GIUSTIZIA. Crollo ponte Tallacano, arriva la consulenza tecnica

E’ stata finalmente depositata la consulenza tecnica sul crollo del ponte-tubo di Tallacano che causò l’assenza di distribuzione dell’acqua ad Ascoli Piceno nel capodanno 2007/2008. A dare la notizia sono il Movimento Difesa del Cittadino (MDC) e Cittadinanzattiva, che erano intervenute nella procedura (di accertamento tecnico preventivo) avviata da C.I.I.P. s.p.a. gestore del servizio idrico nei confronti dell’ATO 5 Marche Sud (l’autorità che sovrintende e controlla il servizio idrico).

Dall’analisi tecnica effettuata dall’ing. Andrea Spada di Macerata è emerso che la causa del crollo della struttura è stata l’omessa manutenzione della rete idrica da parte del gestore C.I.I.P. s.p.a. "Il consulente – si legge in un comunicato delle due Associazioni dei consumatori – sostiene che con più probabilità in un primo momento sia crollato il ponte scatolare in cemento armato; la tubazione per un breve periodo ha continuato a trasportare acqua crollando poi anch’essa. Le cause di tale crollo sono la vetustà della struttura in cemento armato, i mancati controlli e manutenzioni periodiche e i ritardi negli interventi che C.I.I.P. s.p.a. sin dall’anno 2000 aveva commissionato".

E’ stata esaminata anche l’ipotesi proposta da C.I.I.P. s.p.a – cioè che si sarebbe dapprima rotta la tubazione in acciaio; quindi, lo scatolare in cemento armato di acqua si sarebbe riempito di acqua e poi sarebbe crollato. Anche in questa ipotesi, secondo l’ing. Spada – le cause sarebbero: vetustà della tubazione, fenomeni di "fatica" nell’acciaio della tubazione e assenza di una procedura di controllo e manutenzione della tubazione in acciaio".

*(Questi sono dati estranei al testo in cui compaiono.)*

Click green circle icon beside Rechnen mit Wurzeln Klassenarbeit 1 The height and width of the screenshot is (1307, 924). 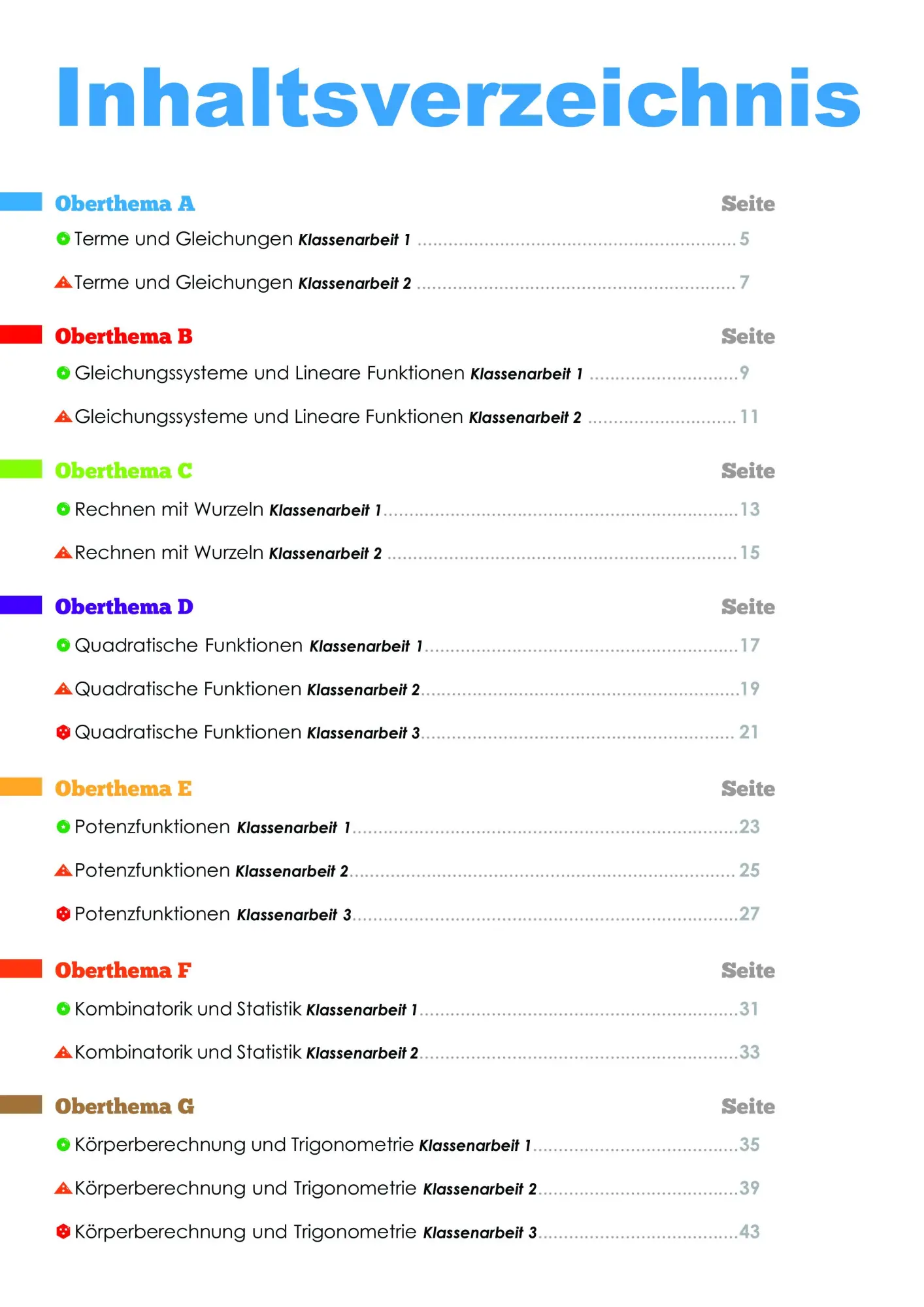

"Pertanto, il dato certo è che il crollo si è verificato secondo una delle successioni descritte come è certo che le opere non fatte, trascurate ed omesse dal gestore del servizio idrico (C.I.I.P. s.p.a.) sono state determinanti, qualunque dei due meccanismi si sia effettivamente verificato". "Ci riserviamo di valutare – dichiarano Micaela Girardi (Movimento Difesa del Cittadino) e Alberto Franco (Cittadinanzattiva) le conseguenti azioni da intraprendere a tutela dei cittadini nei prossimi giorni ed esprimiamo comunque sin d’ora piena soddisfazione per l’accuratezza della relazione depositata che accoglie le nostre tesi".